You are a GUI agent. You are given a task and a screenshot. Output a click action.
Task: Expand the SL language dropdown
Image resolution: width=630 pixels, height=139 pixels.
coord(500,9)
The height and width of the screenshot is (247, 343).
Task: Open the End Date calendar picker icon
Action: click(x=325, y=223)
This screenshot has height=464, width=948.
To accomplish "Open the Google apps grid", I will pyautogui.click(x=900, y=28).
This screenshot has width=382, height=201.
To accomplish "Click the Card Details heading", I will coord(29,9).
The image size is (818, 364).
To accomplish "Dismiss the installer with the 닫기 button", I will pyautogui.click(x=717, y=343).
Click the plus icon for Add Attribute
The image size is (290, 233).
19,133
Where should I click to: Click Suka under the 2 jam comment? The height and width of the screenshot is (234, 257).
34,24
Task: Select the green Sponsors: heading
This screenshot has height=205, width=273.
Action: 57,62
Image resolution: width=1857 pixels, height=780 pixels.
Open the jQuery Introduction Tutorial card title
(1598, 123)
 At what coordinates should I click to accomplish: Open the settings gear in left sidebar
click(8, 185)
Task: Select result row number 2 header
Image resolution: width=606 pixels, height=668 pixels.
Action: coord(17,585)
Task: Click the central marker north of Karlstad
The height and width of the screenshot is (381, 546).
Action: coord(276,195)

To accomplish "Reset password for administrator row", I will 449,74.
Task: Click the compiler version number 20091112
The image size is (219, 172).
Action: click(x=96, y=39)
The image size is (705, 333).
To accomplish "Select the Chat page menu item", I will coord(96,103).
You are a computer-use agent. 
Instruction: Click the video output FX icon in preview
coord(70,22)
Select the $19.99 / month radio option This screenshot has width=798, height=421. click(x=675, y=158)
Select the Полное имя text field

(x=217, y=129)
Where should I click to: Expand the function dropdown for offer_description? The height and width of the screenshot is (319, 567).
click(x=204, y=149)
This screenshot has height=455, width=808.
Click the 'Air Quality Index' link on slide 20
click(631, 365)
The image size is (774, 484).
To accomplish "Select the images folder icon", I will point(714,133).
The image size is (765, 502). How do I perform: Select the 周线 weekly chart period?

### Problem requirements:
Go through the records above and retype each one exactly.

### Your response:
You are a GUI agent. You are given a task and a screenshot. Output a click action.
Task: Expand the SL language dropdown
Image resolution: width=630 pixels, height=139 pixels.
coord(500,9)
The height and width of the screenshot is (247, 343).
Task: Open the End Date calendar picker icon
Action: click(x=325, y=223)
This screenshot has height=464, width=948.
To accomplish "Open the Google apps grid", I will pyautogui.click(x=900, y=28).
This screenshot has width=382, height=201.
To accomplish "Click the Card Details heading", I will coord(29,9).
The image size is (818, 364).
To accomplish "Dismiss the installer with the 닫기 button", I will pyautogui.click(x=717, y=343).
Click the plus icon for Add Attribute
The image size is (290, 233).
19,133
Where should I click to: Click Suka under the 2 jam comment? The height and width of the screenshot is (234, 257).
34,24
Task: Select the green Sponsors: heading
This screenshot has height=205, width=273.
Action: 57,62
Image resolution: width=1857 pixels, height=780 pixels.
Open the jQuery Introduction Tutorial card title
(1598, 123)
 At what coordinates should I click to accomplish: Open the settings gear in left sidebar
click(8, 185)
Task: Select result row number 2 header
Image resolution: width=606 pixels, height=668 pixels.
Action: coord(17,585)
Task: Click the central marker north of Karlstad
The height and width of the screenshot is (381, 546).
Action: coord(276,195)

To accomplish "Reset password for administrator row", I will 449,74.
Task: Click the compiler version number 20091112
The image size is (219, 172).
Action: click(x=96, y=39)
The image size is (705, 333).
To accomplish "Select the Chat page menu item", I will coord(96,103).
You are a computer-use agent. 
Instruction: Click the video output FX icon in preview
coord(70,22)
Select the $19.99 / month radio option This screenshot has width=798, height=421. click(x=675, y=158)
Select the Полное имя text field

(x=217, y=129)
Where should I click to: Expand the function dropdown for offer_description? The height and width of the screenshot is (319, 567).
click(x=204, y=149)
This screenshot has height=455, width=808.
Click the 'Air Quality Index' link on slide 20
click(631, 365)
The image size is (774, 484).
To accomplish "Select the images folder icon", I will point(714,133).
The image size is (765, 502). How do I perform: Select the 周线 weekly chart period?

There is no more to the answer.